Which lines in the records below contain the word "every"? Copy each of them.

++++++++

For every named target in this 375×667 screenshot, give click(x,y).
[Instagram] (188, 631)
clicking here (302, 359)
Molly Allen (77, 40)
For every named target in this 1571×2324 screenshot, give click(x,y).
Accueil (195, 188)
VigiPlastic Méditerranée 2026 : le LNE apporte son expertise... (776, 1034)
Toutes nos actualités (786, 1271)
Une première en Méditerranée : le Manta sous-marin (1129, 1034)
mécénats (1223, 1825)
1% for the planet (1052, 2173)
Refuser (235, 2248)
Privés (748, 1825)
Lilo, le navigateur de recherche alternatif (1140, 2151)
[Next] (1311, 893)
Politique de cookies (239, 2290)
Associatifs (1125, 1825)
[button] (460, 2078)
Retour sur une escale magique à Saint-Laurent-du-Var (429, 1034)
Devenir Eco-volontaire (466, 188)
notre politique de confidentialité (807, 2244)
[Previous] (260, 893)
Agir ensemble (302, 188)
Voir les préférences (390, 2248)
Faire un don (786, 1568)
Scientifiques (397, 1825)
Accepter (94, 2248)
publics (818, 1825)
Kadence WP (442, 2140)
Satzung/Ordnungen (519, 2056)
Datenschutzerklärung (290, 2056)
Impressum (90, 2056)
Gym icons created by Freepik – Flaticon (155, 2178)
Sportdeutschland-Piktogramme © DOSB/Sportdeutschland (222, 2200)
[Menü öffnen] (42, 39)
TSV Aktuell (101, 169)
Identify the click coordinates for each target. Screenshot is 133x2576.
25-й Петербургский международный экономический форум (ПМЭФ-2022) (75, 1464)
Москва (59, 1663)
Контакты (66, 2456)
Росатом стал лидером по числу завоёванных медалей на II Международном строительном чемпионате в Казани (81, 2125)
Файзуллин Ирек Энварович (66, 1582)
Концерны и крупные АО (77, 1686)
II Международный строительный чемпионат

++++++++

### PROBLEM SOLUTION
For every named target in this 375×667 screenshot, give click(x,y).
For every named target in this 1571×2324 screenshot, give click(x,y).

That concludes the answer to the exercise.